• _REQUIREMENT_:
Copy out all the lines of the data that hold the word "Toggle".

---------- RECORD SET

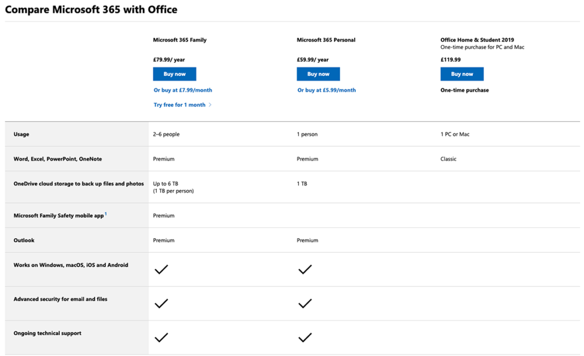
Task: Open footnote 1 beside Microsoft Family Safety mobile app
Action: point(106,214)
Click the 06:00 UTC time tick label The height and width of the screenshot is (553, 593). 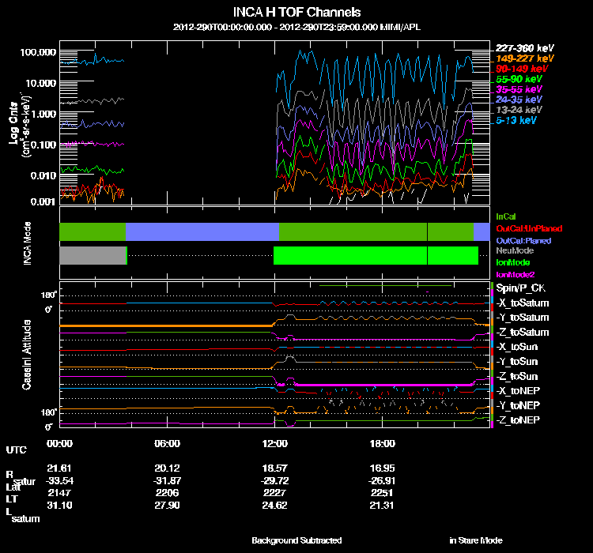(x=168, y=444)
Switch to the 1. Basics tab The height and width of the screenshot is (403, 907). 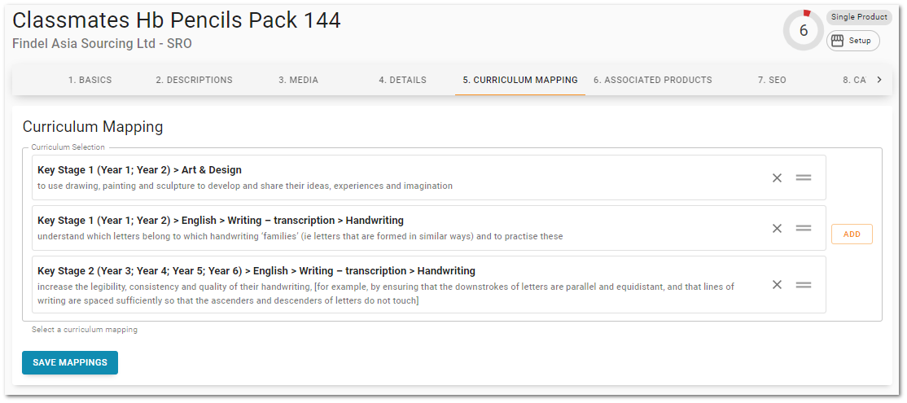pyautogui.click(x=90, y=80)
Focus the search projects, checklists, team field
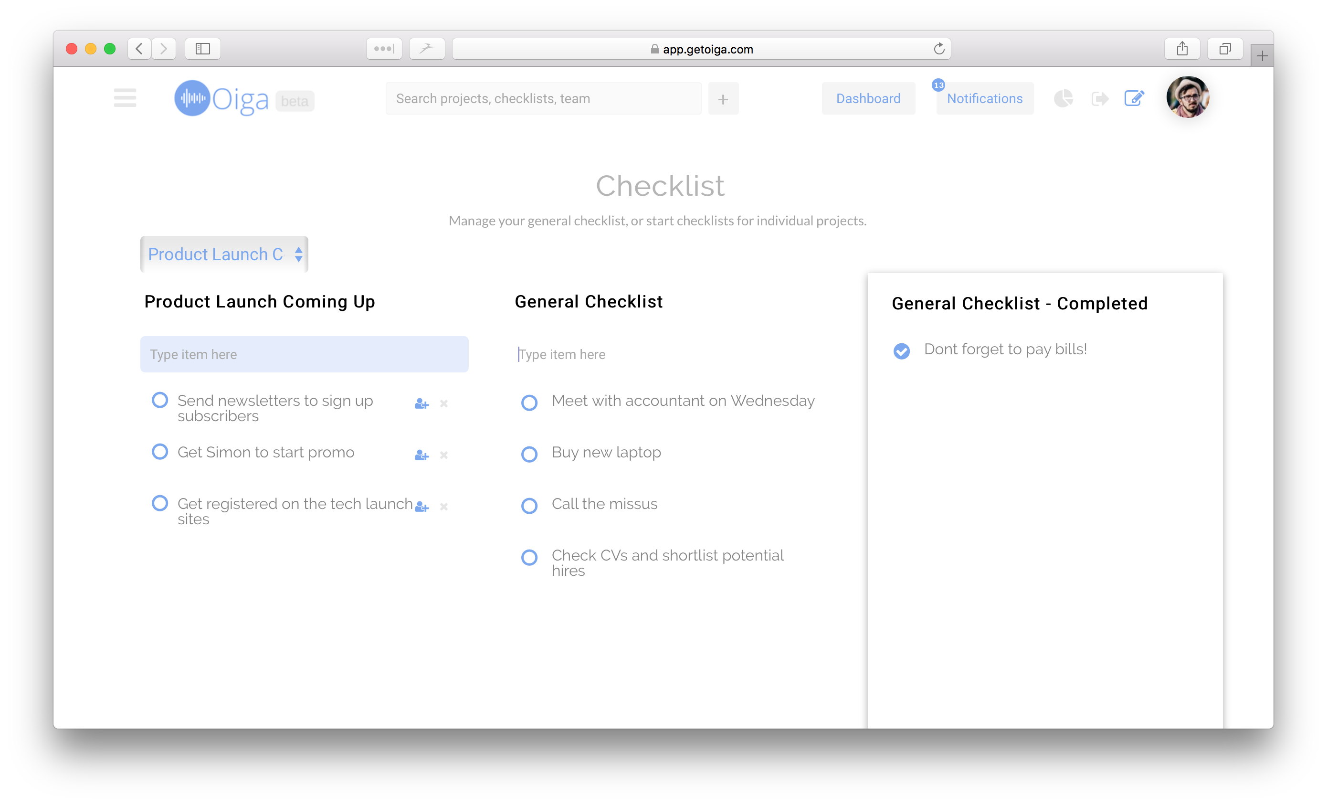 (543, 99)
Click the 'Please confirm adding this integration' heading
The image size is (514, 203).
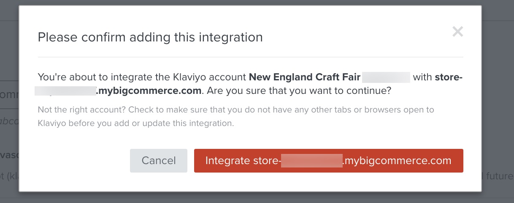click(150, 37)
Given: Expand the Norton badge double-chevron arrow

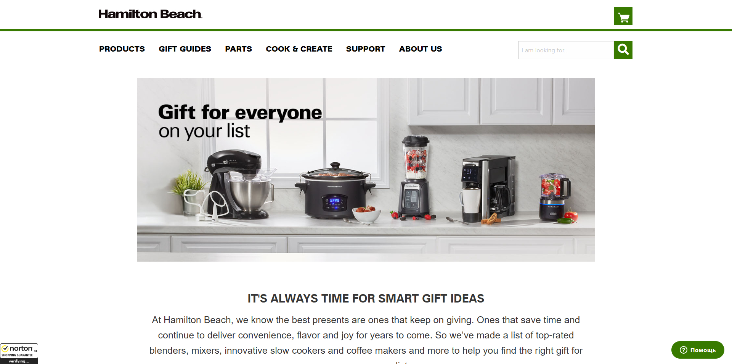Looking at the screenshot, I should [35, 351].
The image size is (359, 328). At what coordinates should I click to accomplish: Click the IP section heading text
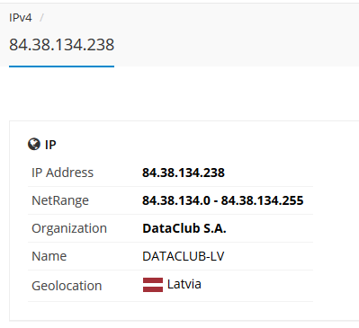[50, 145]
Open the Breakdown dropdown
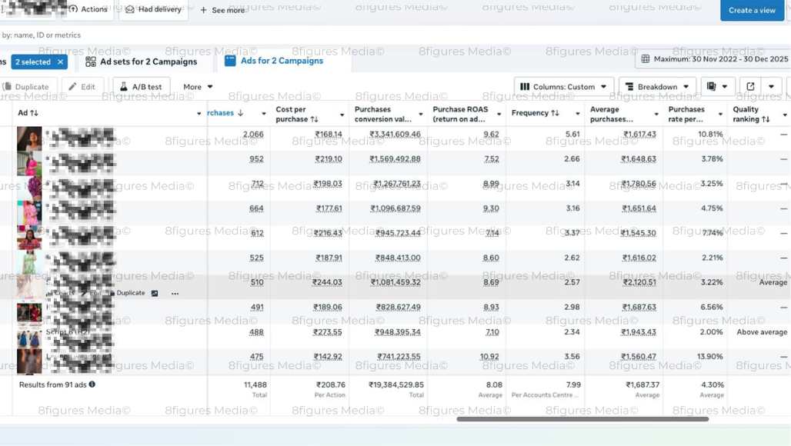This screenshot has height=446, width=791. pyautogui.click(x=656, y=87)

--------------------
---------- RECORD SET

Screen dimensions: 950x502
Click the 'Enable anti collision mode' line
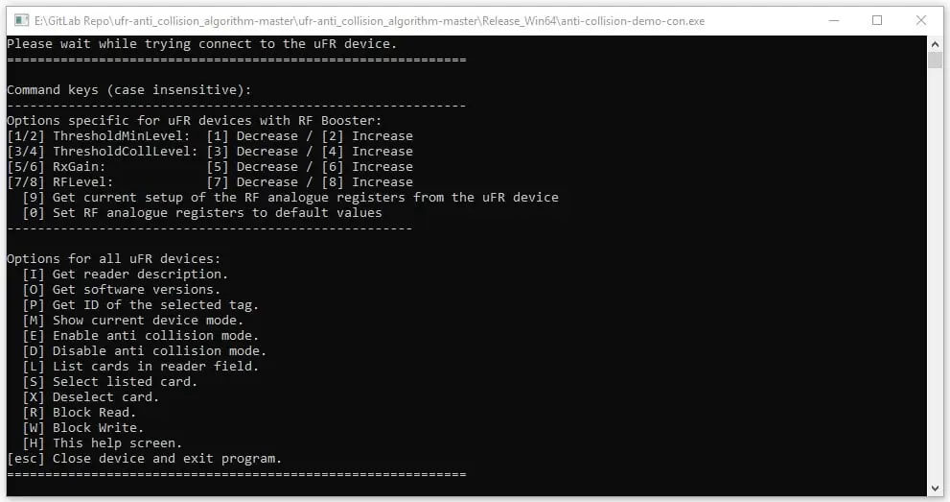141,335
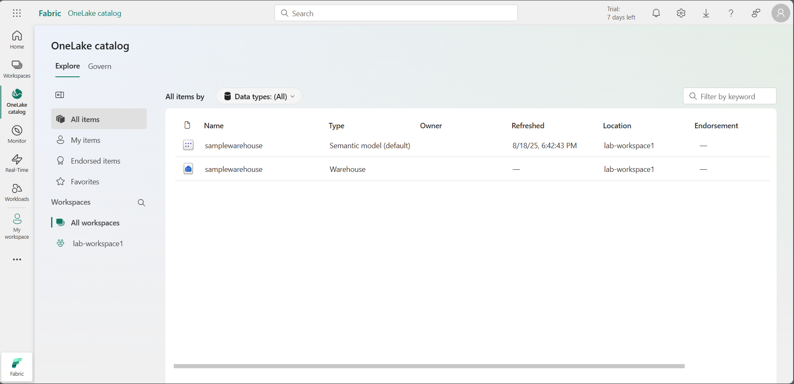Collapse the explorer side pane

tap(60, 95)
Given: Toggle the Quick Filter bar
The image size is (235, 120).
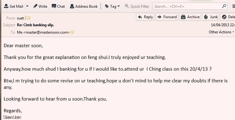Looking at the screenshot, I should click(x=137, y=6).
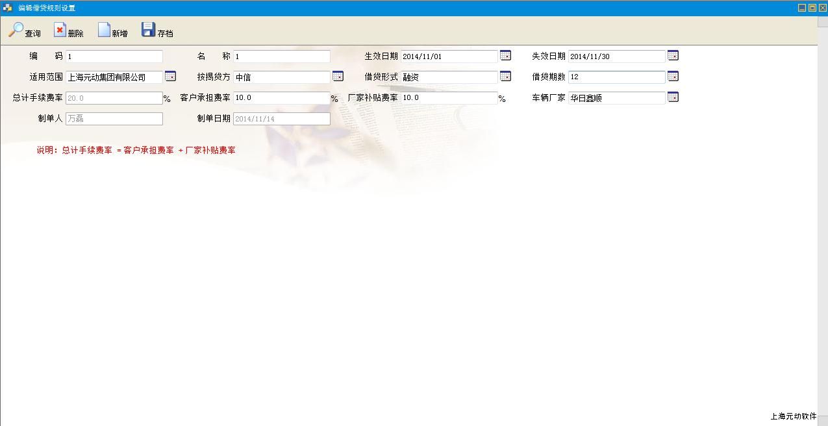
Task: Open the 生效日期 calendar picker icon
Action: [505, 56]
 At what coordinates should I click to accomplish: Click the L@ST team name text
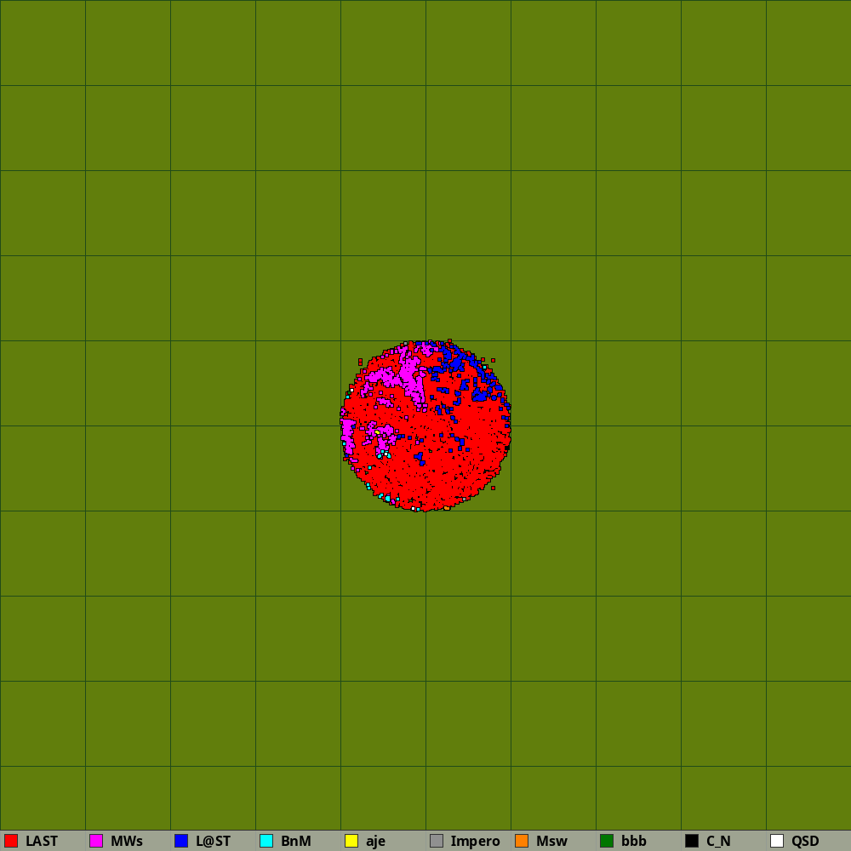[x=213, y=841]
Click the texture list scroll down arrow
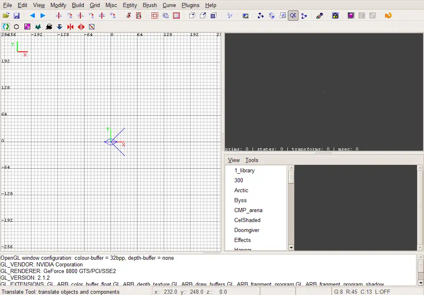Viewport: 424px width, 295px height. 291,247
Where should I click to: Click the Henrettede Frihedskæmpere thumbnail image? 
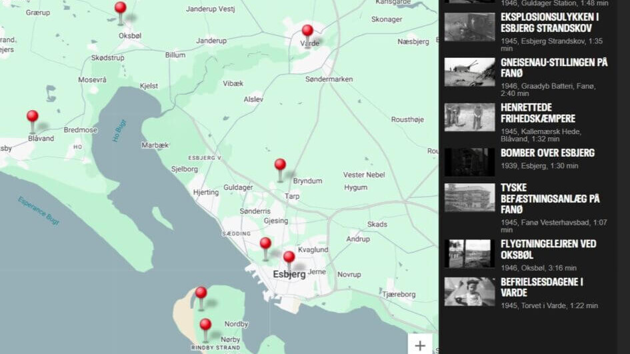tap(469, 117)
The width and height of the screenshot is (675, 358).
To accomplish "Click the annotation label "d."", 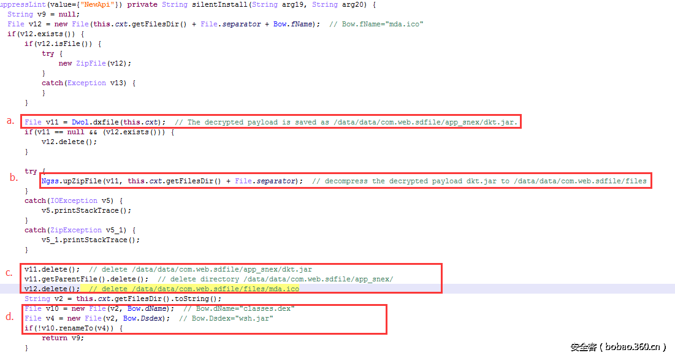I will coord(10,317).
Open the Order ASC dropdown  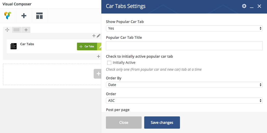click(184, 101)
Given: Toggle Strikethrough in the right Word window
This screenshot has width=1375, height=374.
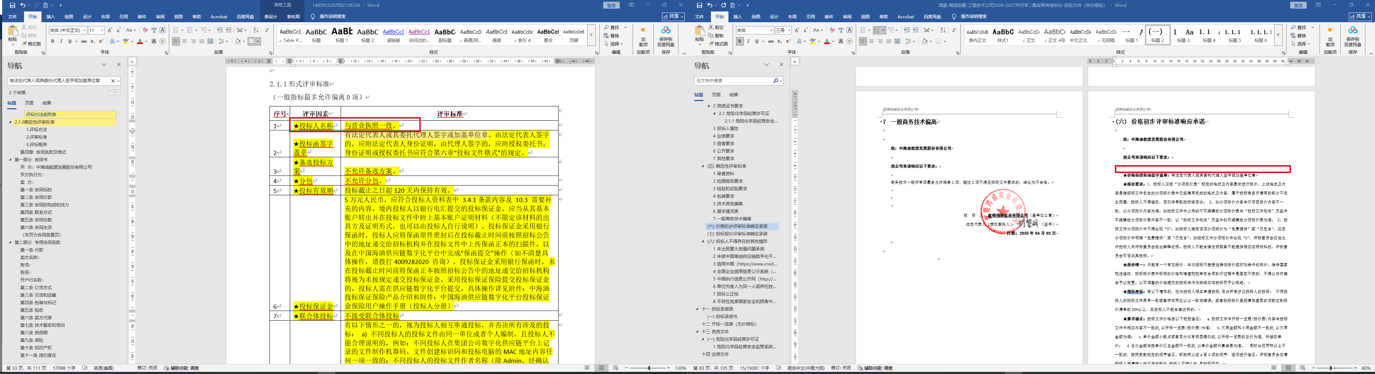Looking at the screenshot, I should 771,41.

--------------------
---------- RECORD SET

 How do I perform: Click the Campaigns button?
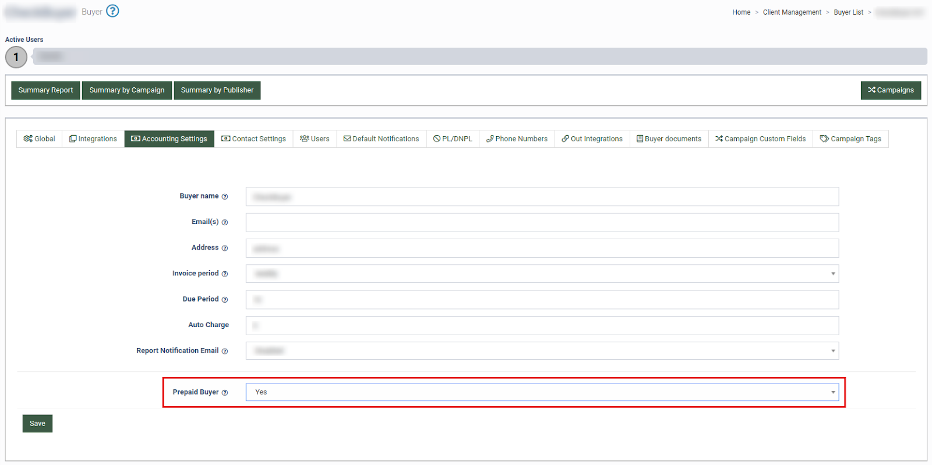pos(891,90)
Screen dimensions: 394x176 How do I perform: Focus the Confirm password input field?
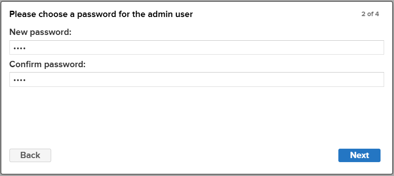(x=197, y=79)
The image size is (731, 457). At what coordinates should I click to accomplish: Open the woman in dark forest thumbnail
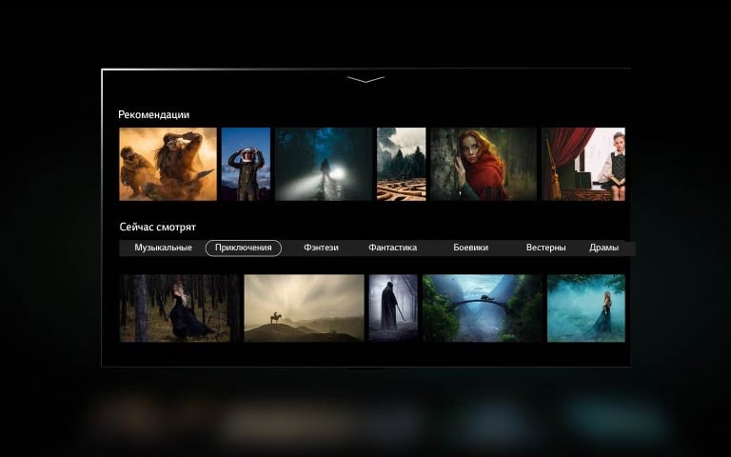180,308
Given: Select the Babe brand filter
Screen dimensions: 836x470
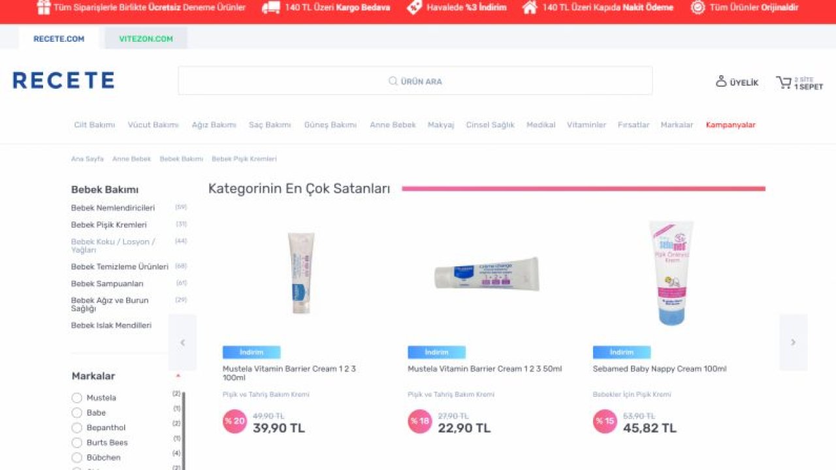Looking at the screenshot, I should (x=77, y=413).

--------------------

• _ANSWER TO THIS TASK_:
Given: Toggle the Quick Filter bar
Given: Toggle Strikethrough in the right Word window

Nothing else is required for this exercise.